▶ Data to examine
———

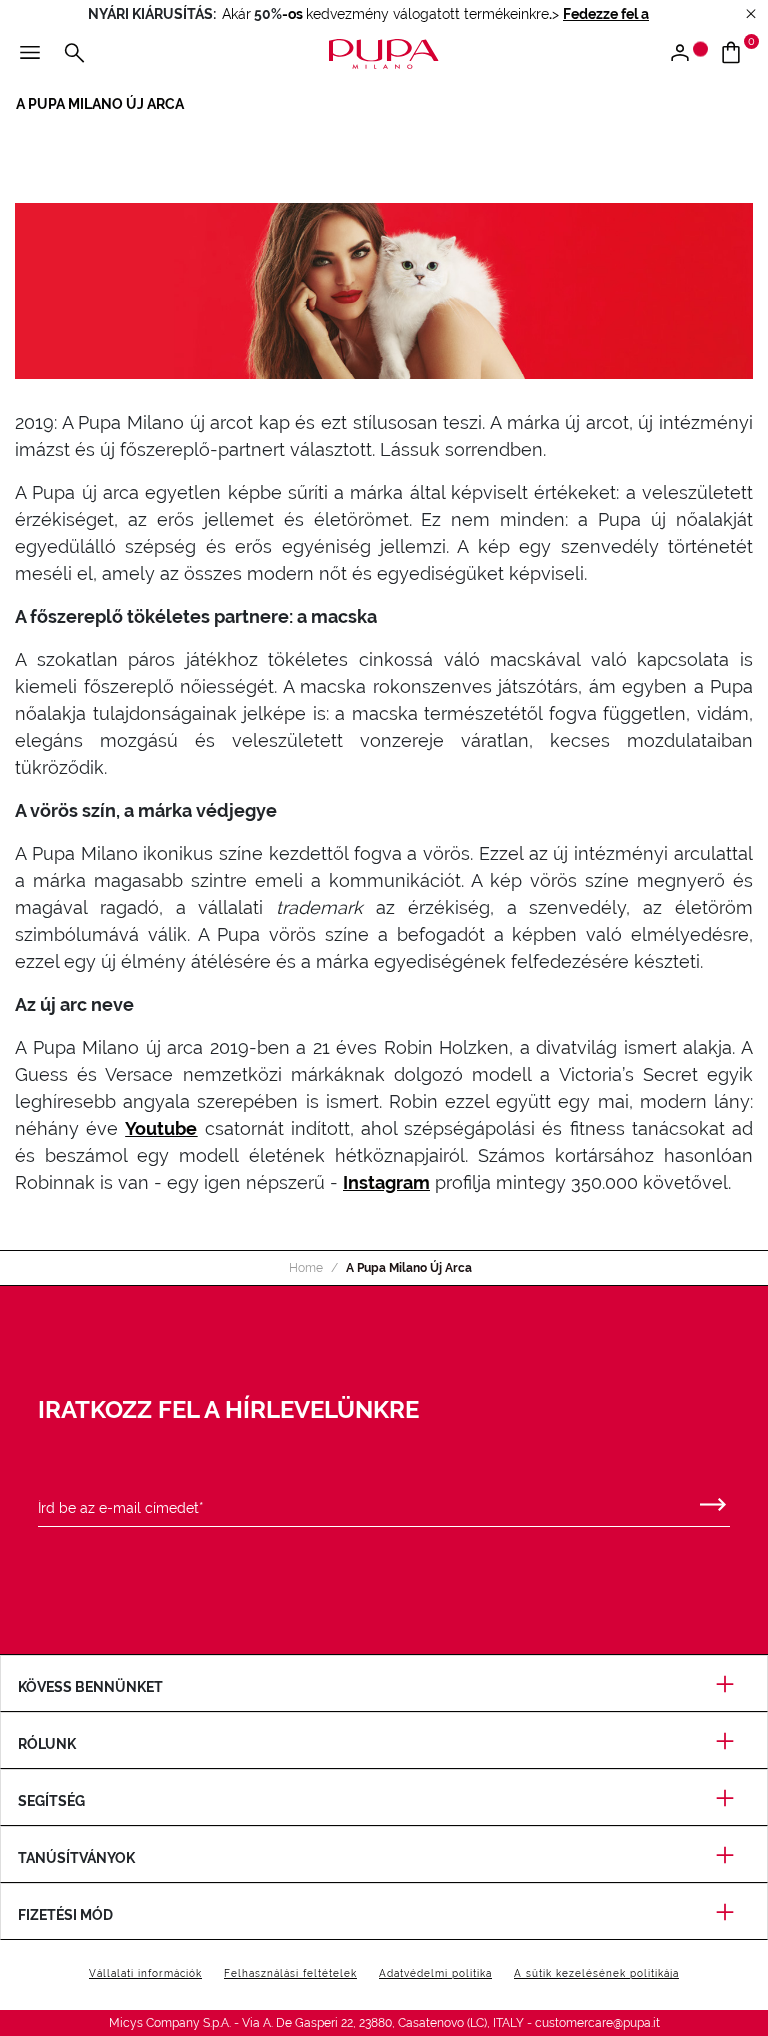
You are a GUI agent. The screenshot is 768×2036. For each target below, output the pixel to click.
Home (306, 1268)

———

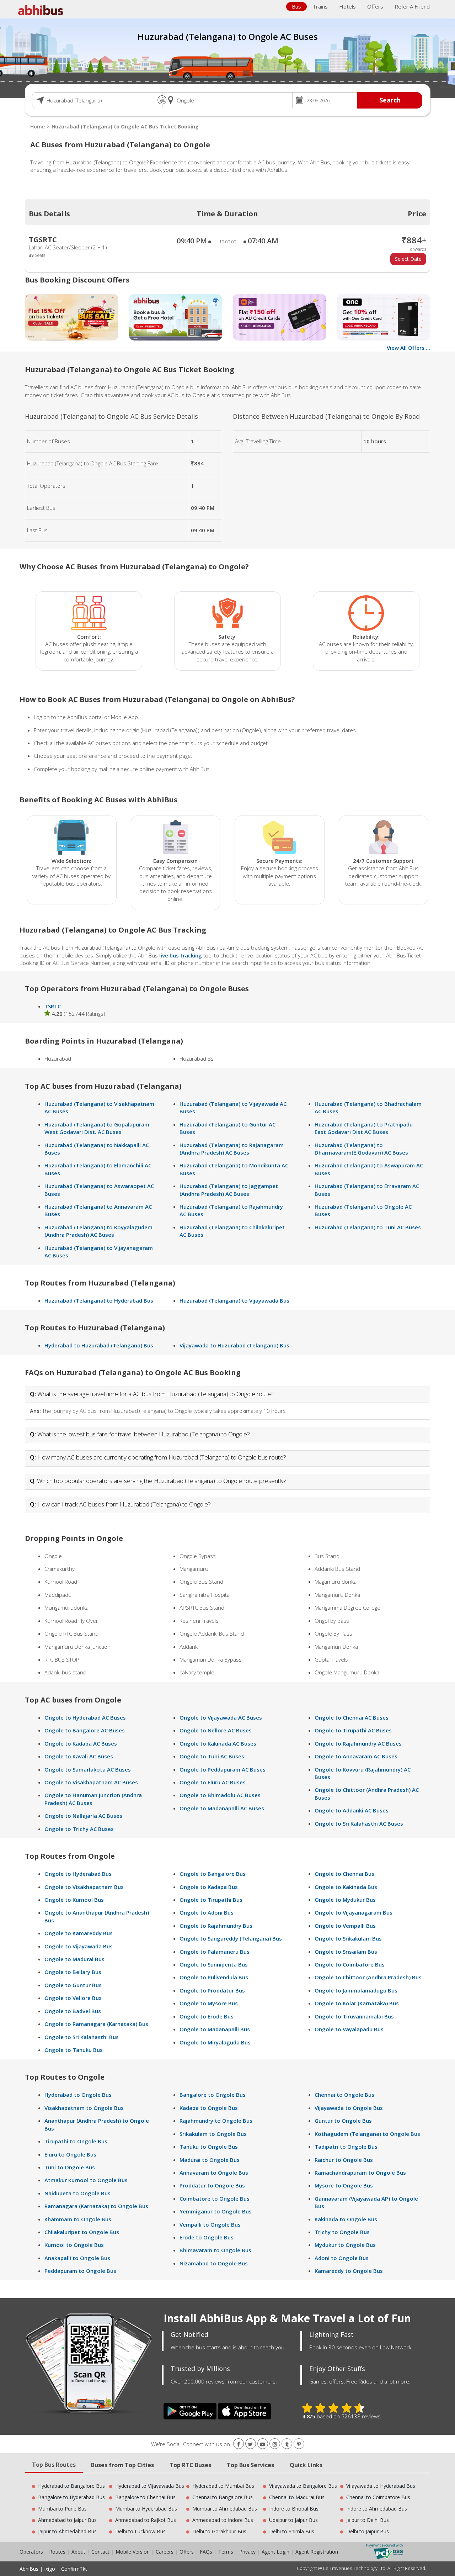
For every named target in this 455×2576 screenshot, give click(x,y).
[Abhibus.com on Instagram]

———

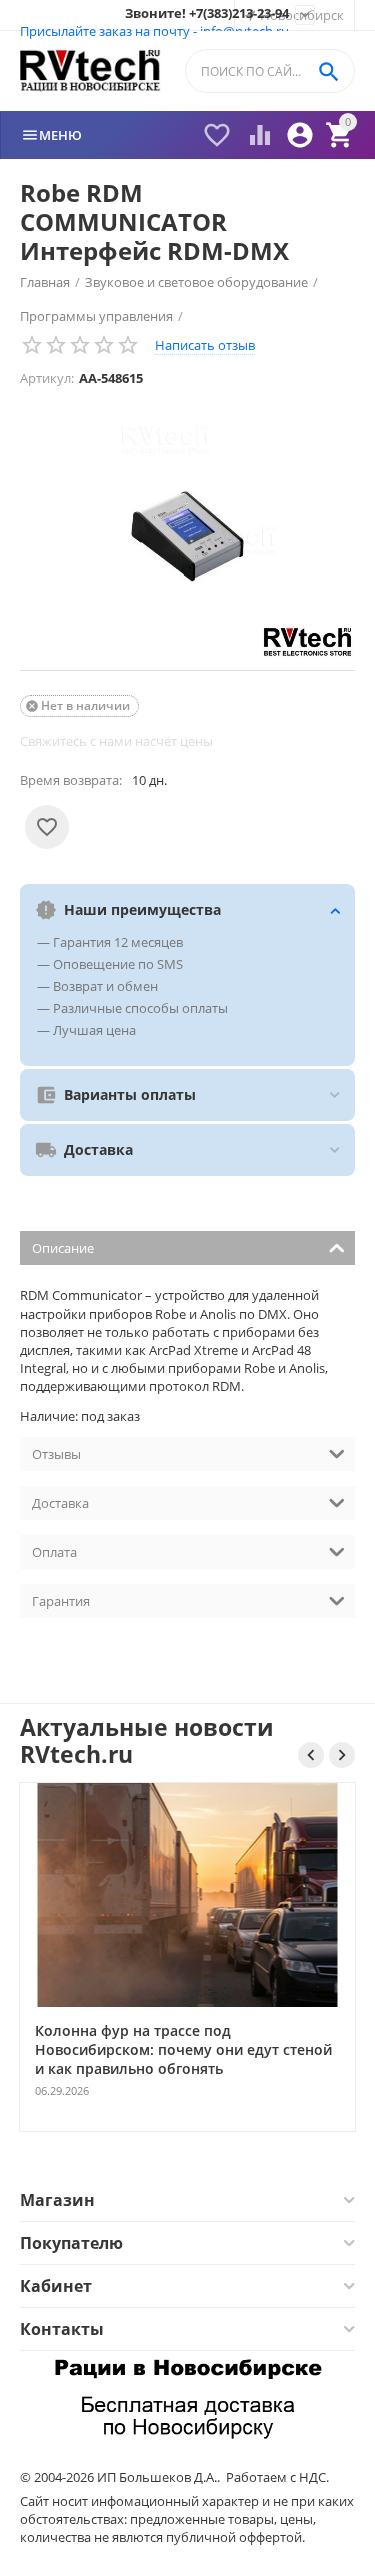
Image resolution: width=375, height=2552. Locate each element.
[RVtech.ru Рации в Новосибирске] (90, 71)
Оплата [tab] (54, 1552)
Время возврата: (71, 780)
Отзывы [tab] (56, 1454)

———

▶ What you will do
The required answer is the run of lines above, starting at the line with "You are a GUI" and ending at the line with "Home (306, 1268)", reproduced exactly with both ends.

▶ Expected answer
You are a GUI agent. The screenshot is 768×2036. For each target below, output the pixel to click.
Home (306, 1268)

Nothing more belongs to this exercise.